- Because I could not stop for Death
- Because I could not stop for Death,
He kindly stopped for me;
The carriage held but just ourselves
And Immortality. - We slowly drove, he knew no haste,
And I had put away
My labor, and my leisure too,
For his civility. - We passed the school, where children strove
At recess, in the ring;
We passed the fields of gazing grain,
We passed the setting sun. - Or rather, he passed us;
The dews grew quivering and chill,
For only gossamer my gown,
My tippet only tulle. - We paused before a house that seemed
A swelling of the ground;
The roof was scarcely visible,
The cornice but a mound. - Since then ’tis centuries, and yet each
Feels shorter than the day
I first surmised the horses’ heads
Were toward eternity. - Emily Dickinson
Emily Elizabeth Dickinson (December 10, 1830 – May 15, 1886) was an American poet. Born in Amherst, Massachusetts, to a successful family with strong community ties, she lived a mostly introverted and reclusive life. After she studied at the Amherst Academy for seven years in her youth, she spent a short time at Mount Holyoke Female Seminary before returning to her family’s house in Amherst. Considered an eccentric by the locals, she became known for her penchant for white clothing and her reluctance to greet guests or, later in life, even leave her room. Most of her friendships were therefore carried out by correspondence.
While Dickinson was a prolific private poet, fewer than a dozen of her nearly 1800 poems were published during her lifetime. The work that was published during her lifetime was usually altered significantly by the publishers to fit the conventional poetic rules of the time. Dickinson’s poems are unique for the era in which she wrote; they contain short lines, typically lack titles, and often use slant rhyme as well as unconventional capitalization and punctuation. Many of her poems deal with themes of death and immortality, two recurring topics in letters to her friends.

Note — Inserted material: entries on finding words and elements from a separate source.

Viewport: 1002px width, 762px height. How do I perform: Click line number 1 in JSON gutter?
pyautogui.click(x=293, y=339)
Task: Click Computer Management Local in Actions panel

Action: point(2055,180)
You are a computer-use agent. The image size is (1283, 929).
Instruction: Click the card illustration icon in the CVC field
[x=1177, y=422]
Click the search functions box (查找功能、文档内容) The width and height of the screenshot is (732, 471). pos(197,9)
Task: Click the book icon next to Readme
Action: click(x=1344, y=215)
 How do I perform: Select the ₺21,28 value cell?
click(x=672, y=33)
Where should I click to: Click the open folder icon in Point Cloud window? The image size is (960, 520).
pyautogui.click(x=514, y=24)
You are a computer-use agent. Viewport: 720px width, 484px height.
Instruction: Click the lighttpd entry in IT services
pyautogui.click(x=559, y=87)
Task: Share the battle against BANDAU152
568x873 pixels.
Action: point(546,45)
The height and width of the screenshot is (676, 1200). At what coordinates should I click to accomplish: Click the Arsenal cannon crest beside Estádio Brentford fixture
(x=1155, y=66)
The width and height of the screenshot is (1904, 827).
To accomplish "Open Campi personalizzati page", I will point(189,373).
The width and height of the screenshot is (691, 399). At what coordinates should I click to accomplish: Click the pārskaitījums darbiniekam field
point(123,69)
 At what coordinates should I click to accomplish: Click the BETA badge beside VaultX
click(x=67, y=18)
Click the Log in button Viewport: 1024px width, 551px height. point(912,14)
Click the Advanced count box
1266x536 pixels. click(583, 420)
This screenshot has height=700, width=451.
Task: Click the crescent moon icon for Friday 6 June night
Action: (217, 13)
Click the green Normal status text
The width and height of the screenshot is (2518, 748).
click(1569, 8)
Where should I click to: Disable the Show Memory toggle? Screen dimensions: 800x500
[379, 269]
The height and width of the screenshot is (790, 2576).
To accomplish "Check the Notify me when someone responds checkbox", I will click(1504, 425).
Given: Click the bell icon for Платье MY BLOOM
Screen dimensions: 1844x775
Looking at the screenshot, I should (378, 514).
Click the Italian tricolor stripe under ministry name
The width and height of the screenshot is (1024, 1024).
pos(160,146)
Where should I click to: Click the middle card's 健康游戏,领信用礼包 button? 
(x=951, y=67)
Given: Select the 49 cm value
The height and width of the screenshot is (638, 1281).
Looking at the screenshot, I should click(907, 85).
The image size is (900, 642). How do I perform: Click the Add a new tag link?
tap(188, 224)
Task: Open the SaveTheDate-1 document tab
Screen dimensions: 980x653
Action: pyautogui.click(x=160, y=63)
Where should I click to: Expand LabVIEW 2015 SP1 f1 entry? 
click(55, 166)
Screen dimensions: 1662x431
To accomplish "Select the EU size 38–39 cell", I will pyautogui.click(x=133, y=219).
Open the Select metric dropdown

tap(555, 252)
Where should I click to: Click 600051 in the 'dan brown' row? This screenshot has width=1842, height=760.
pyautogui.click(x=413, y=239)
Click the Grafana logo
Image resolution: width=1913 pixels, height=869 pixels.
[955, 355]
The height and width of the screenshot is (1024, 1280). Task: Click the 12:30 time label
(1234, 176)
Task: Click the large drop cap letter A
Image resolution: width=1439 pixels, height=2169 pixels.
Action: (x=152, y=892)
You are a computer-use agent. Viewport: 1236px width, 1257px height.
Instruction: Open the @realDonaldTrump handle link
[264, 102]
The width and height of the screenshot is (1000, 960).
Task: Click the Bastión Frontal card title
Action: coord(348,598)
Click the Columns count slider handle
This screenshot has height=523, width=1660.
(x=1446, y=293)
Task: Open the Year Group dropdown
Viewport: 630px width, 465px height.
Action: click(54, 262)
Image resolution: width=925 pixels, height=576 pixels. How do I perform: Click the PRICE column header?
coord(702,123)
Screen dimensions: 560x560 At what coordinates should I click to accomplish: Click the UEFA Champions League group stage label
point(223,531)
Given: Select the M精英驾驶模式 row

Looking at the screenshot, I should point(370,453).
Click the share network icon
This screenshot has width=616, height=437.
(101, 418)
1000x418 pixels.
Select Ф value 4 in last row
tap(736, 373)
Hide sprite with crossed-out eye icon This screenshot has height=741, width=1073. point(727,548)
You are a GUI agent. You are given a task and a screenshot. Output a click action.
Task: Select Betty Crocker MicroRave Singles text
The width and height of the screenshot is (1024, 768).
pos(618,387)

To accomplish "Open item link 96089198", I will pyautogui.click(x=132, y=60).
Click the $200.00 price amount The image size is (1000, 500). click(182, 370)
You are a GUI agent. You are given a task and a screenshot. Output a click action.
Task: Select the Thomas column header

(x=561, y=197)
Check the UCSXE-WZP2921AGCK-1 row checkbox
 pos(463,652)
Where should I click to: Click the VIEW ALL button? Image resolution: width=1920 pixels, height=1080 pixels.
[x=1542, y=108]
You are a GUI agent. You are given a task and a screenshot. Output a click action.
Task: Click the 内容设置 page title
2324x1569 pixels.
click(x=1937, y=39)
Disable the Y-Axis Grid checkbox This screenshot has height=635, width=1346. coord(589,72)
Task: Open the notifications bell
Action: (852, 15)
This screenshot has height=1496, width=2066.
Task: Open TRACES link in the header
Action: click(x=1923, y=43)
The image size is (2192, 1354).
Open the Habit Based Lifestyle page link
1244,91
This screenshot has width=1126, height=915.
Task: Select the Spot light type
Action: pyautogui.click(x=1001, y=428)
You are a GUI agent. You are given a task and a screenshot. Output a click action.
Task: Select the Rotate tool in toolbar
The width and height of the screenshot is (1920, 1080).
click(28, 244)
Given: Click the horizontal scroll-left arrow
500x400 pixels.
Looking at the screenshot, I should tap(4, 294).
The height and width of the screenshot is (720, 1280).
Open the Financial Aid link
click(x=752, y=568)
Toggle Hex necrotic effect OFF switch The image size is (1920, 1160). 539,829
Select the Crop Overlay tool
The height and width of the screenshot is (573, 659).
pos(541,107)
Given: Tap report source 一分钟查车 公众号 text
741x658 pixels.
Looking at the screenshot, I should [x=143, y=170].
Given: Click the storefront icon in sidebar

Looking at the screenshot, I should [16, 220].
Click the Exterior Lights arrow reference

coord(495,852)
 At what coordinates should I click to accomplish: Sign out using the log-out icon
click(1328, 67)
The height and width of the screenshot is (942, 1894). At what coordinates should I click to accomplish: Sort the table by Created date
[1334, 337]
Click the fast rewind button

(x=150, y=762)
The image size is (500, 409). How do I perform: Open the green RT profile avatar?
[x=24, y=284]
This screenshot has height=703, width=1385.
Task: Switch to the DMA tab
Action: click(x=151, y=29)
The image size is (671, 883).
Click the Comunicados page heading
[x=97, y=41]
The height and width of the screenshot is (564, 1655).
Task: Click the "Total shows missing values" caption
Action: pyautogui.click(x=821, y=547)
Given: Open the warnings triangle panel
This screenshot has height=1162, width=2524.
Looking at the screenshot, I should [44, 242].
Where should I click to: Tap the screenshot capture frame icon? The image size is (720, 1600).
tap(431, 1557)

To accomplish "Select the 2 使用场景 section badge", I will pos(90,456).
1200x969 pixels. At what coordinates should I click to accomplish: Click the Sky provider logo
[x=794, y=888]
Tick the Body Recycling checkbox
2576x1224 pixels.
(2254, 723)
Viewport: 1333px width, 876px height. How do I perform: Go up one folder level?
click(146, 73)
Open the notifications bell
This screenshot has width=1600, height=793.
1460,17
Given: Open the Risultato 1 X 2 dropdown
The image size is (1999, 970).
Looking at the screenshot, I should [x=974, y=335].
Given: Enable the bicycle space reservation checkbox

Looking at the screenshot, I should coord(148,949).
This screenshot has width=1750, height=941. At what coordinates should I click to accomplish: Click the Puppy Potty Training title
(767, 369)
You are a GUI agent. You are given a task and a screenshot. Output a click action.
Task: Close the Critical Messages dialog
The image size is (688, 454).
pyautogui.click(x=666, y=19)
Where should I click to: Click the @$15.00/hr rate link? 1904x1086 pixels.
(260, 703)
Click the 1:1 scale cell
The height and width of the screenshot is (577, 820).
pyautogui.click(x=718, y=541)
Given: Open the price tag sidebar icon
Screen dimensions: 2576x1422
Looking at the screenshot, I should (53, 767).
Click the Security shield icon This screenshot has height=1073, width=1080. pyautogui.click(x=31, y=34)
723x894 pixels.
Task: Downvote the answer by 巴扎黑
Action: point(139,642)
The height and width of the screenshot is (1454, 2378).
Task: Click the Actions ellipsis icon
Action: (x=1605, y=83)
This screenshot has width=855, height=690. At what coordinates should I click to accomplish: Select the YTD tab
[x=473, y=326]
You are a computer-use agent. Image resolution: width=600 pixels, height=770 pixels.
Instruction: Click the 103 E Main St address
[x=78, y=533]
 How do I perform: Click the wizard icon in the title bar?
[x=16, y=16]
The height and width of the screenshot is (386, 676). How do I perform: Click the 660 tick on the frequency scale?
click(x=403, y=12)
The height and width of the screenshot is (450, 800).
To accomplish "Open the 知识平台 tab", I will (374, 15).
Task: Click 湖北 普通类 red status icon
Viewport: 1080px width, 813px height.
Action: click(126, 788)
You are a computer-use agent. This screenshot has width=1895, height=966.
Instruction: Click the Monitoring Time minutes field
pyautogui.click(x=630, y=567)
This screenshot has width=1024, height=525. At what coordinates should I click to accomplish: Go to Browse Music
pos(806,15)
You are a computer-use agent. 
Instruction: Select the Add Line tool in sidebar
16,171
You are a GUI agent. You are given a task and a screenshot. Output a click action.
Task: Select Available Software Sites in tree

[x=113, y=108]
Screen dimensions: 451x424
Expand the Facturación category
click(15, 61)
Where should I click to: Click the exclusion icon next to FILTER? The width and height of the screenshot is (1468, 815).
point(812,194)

Although most of her acquaintances were probably aware of Dickinson’s writing, it was not until after her death in 1886—when Lavinia, Dickinson’s younger sister, discovered her cache of poems—that the breadth of Dickinson’s work became apparent. Her first collection of poetry was published in 1890 by personal acquaintances Thomas Wentworth Higginson and Mabel Loomis Todd, both of whom heavily edited the content. A complete and mostly unaltered collection of her poetry became available for the first time in 1955 when scholar Thomas H. Johnson published The Poems of Emily Dickinson. Despite some unfavorable reviews and some scepticism during the late 19th and early 20th century about Dickinson’s literary prowess, Dickinson is now almost universally considered to be one of the most important American poets.